O fato é que as universidades brasileiras estão repletas de estudos que fornecem dados sobre a importância de equilíbrio dos ecossistemas e habitats. Encurtar a distância entre o conhecimento gerado nas instituições de ensino e pesquisa e a vida real é um desafio para os governantes. Essa mesma lógica é válida para textos que tramitam no Congresso. 

Um excelente começo seria estabelecer controle de inundações e das erosões marítima e fluvial nas áreas litorâneas por meio do Plano Nacional de Gerenciamento Costeiro. É o que determina o Projeto de Lei do Senado 232/2015, aprovado há um ano pela Comissão de Meio Ambiente do Senado. A proposta foi para a Câmara Federal. 

O texto, de autoria do senador Fernando Bezerra Coelho (PSB-PE), busca complementar a Lei 7.661/1998, que lançou as bases para o uso sustentável de seus recursos naturais, priorizando a conservação e a proteção dessas áreas. Com a mudança, foi assegurada a incorporação da diretriz nas atualizações dos planos estaduais e municipais de gerenciamento costeiro, elaborados e executados com a participação da União, dos estados e dos municípios, por meio de órgãos do Sistema Nacional do Meio Ambiente.

Outro exemplo são as soluções elaboradas por pesquisadores, como  Kobiyama et al., da Universidade Federal de Santa Catarina e Unicamp, no trabalho intitulado "Prevenção de desastres naturais: conceitos básicos" (2006). Eles demonstram que na escala mundial, cada R$ 1 investido em prevenção equivale, em média, entre R$ 25 e 30 de obras de reconstrução pós-evento. 
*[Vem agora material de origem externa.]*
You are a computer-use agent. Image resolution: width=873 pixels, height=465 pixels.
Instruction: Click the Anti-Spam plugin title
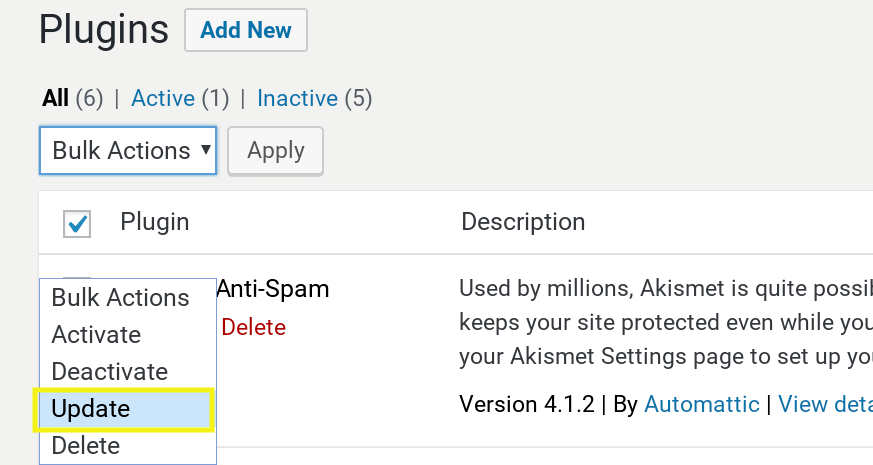coord(272,290)
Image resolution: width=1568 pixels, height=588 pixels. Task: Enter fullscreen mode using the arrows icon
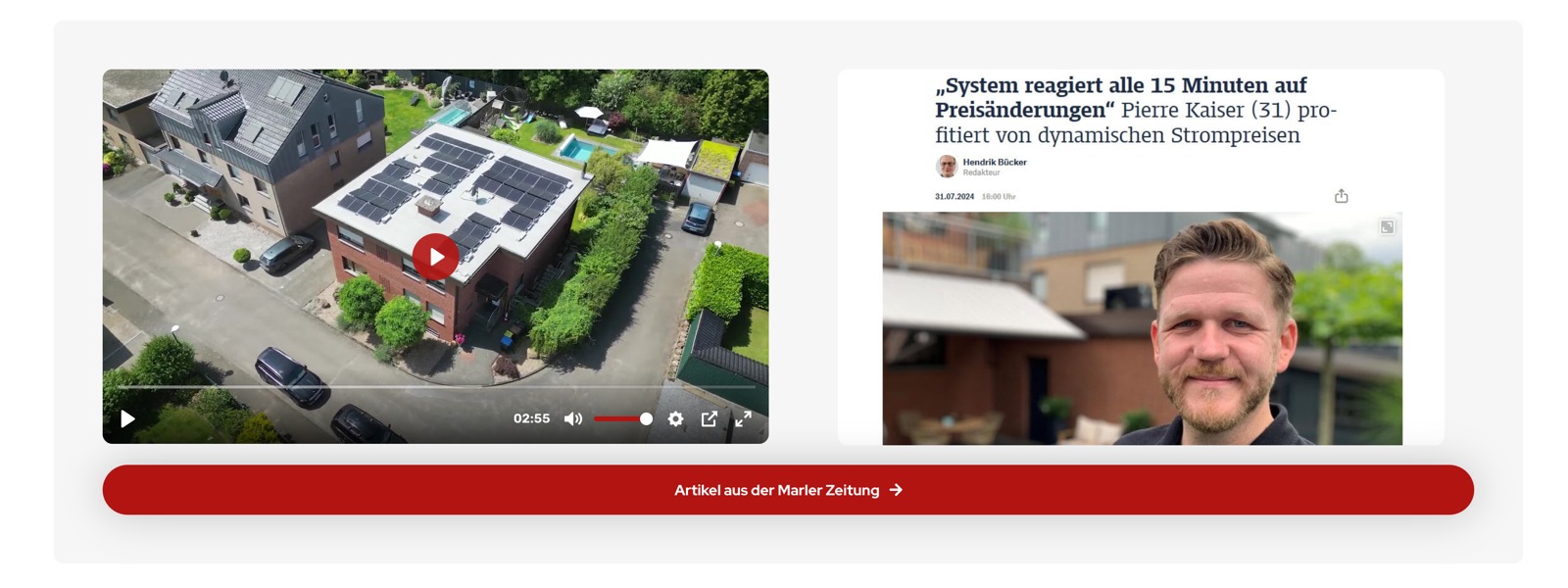tap(744, 418)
Os desastres têm magnitudes amplas e variadas, fundamentalmente pela falta de alocação de recursos e pela escassez de textos que orientem para a fase de prevenção. Isso é um fato, que preocupa órgãos nacionais e internacionais e propõe treinamento e preparação pré-evento climático, argumentam os pesquisadores.

Conceitos e aplicações para diferentes casos na prevenção de desastres estão relacionados no trabalho, com ênfase em recursos hídricos, incluindo métodos preventivos para inundações e os escorregamentos de terra. A ideia proposta no trabalho de prevenção é evitar que o assunto continue sendo tratado de forma segmentada. 

Inegáveis os prejuízos mais intensos causados por estes fenômenos devido ao mau planejamento urbano com o agravamento da crise climática em todo o planeta. A Nova Zelândia decidiu que não vai protelar mais: desenvolveu estudos e acaba de apresentar o seu Plano de Proteção Contra Desastres Climáticos. A medida visa preparar a população, instituições, conselhos e leis para impedir construções em áreas de risco, preservar tesouros culturais, melhorar as respostas a desastres, proteger o sistema financeiro dos choques de futuros desastres. 

O ministro do Clima da Nova Zelândia, James Shaw, afirmou que o seu país está mobilizado para reduzir as emissões dos gases poluentes, mas é crucial a preparação nacional para o enfrentamento da enorme perturbação climática. Por aqui, infelizmente, prevalece a falta de precaução. É mais comum colocar tranca na porta somente após o arrombamento.